▶ _Texto original_
:::::

Bastaram os primeiros passos na areia, o vento cresceu, trazendo junto a chuva. Se continuasse no mesmo ritmo, sentiria frio. Voltar não era opção. Pegar um resfriado idém. Como manter o corpo quente? Hum, quem sabe, será, … comecei a correr. Um leve trote, estava há quase dois meses parado, ainda mais na areia. Procurei a parte plana da praia, correr com o pé torto ninguém merece. É bom correr na areia fofa, ou pelo menos onde seu pé afunde um pouco, a areia faz um molde e o apoio fica perfeito. Em dois minutos senti as pernas pesarem, a respiração mais intensa, então… Pronto. Estava em casa. Gosto de correr, é tudo questão de respirar e esvaziar a cabeça, não correr contra o tempo ou para algum lugar. É encontrar um ritmo, como um groove de bateria. O objetivo não é o fim da música, o aplauso, mas o caminho, o pulso, o movimento.

Estou em movimento/Movendo até o fim/Movendo até o fim do tempo

Logo era apenas eu, a areia, o mar. E a chuva. A rua ficava distante, a praia é larga aqui, não se ouvia o barulho da cidade. Depois de quase uma hora correndo eu estava ensopado, porém quente. Pensei no meu celular, dentro do bolso. Talvez não funcionasse mais. Lembrei de histórias de celulares molhados que voltam à vida depois de secos, e não me preocupei. Olhei para trás, o hotel muito distante agora, um borrão impressionista no fim da praia. À minha frente, a Ponta do Seixas.

A Ponta do Seixas é o ponto mais à Leste do Brasil. É o lugar mais próximo à Africa do nosso continente, sem contar as ilhas oceânicas. Eu estava me aproximando da mãe Africa… divaguei sobre navios-negreiros, sobre famílias despedaçadas, sobre o blues, sobre cantar a volta do que nunca mais voltará, dos que nunca mais voltarão.

A chuva diminuiu. Em mais alguns minutos eu cheguei ao final da praia. A areia fofa onde eu corria terminou, começou um trecho de areia dura com muitas pedras. A praia ficou estreita, na maré alta a água chegava até a calçada. Segui entre a água e o asfalto, observando o estrago que o mar havia feito. Trechos inteiros da calçada derrubados, suas entranhas de concreto e ferro retorcidos expostos, testemunho da impotência do homem frente à natureza. Mas somos engenhosos, tinhosos, e quando quebra a gente faz de novo.

A praia seguiu gentimente à esquerda, a rua fez uma curva à direita, a calçada desapareceu. Logo eu estava aos pés de uma falésia gigantesca, onde a costa do Brasil começa a virar do sentido oeste-leste para o sentido norte-sul. A falésia do Cabo Branco.

:::::

▶ _Dados exibidos_
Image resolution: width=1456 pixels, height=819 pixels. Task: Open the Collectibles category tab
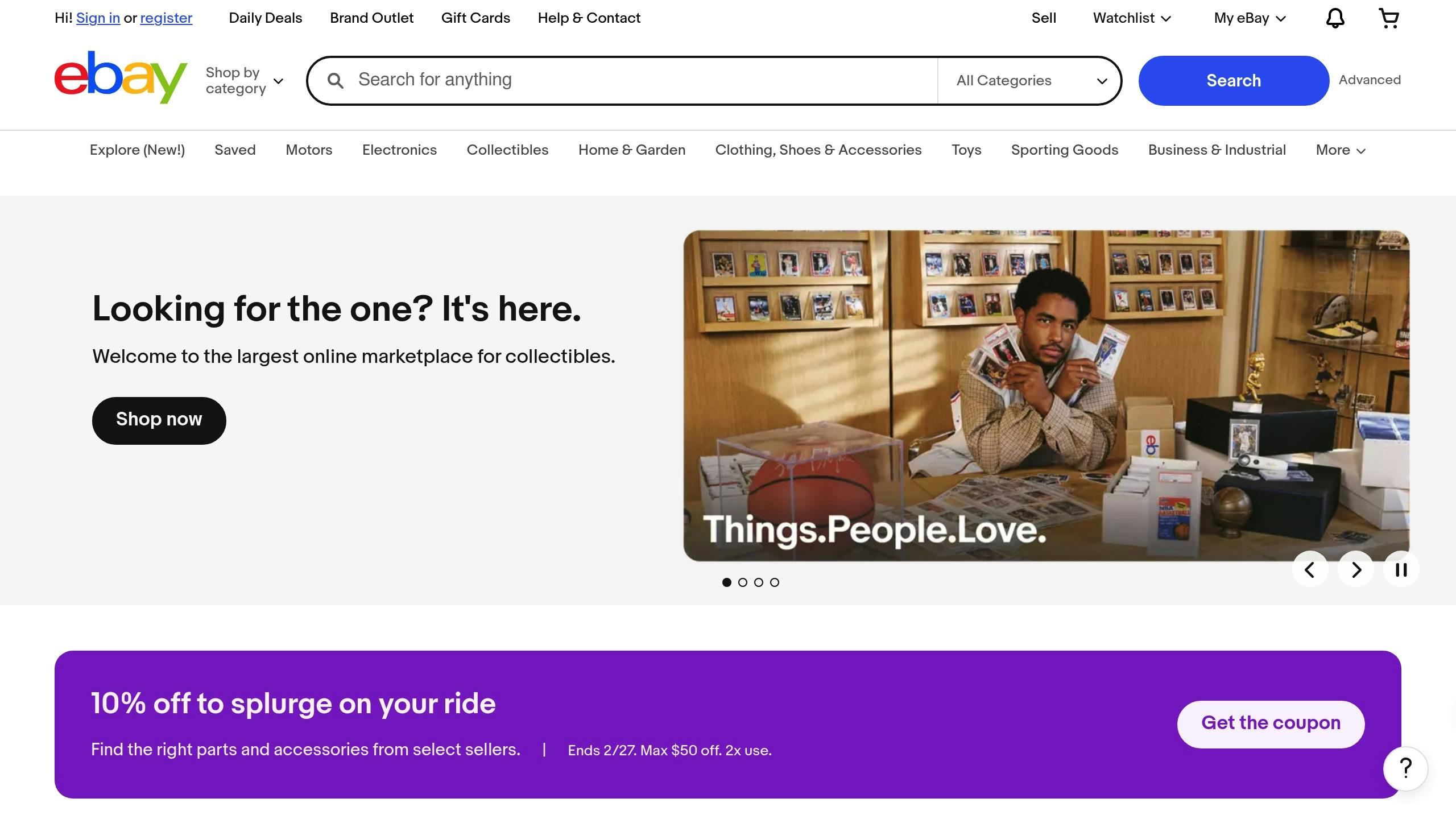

:::::

▶ _Tarefa a fazer_
Dê sequência ao texto sobre a corrida na praia debaixo de chuva, começando logo depois da última frase. O material não tem nenhuma relação com o texto.

▶ _Resposta abaixo_
A maré estava baixa, eu acompanhei por alguns minutos o trabalho distante de dois homens, pescadores talvez, que remexiam nas poças formadas entre as pedras. Um terceiro, sentado numa bicicleta, me acompanhou com os olhos enquanto eu me afastava. Olhei por sobre os ombros algumas vezes, sentindo o peso do olhar estranho que me seguia. Um leve desconforto, que em um átimo se transformou em paranóias urbanas de assalto e sequestro. Então, à sombra de uma grande pedra de granito, provavelmente trazido pela maré, encontrei um pedaço de pau mais ou menos da minha altura, reto, liso. Poderia ter sido um pau de cerca. Naquele instante se transformou no meu cajado. Lembrei do macaco de 2001 – Uma Odisséia no Espaço, quando, após o encontro com o monolito, pega um osso e arrebenta seus rivais. O macaco aqui se sentiu seguro, carregando um porrete, e não olhou para trás. (continua)

Citando a Wikipedia:

“Um importante marco geográfico situa-se próximo do Cabo Branco, o ponto mais oriental das Américas, denominado Ponta do Seixas.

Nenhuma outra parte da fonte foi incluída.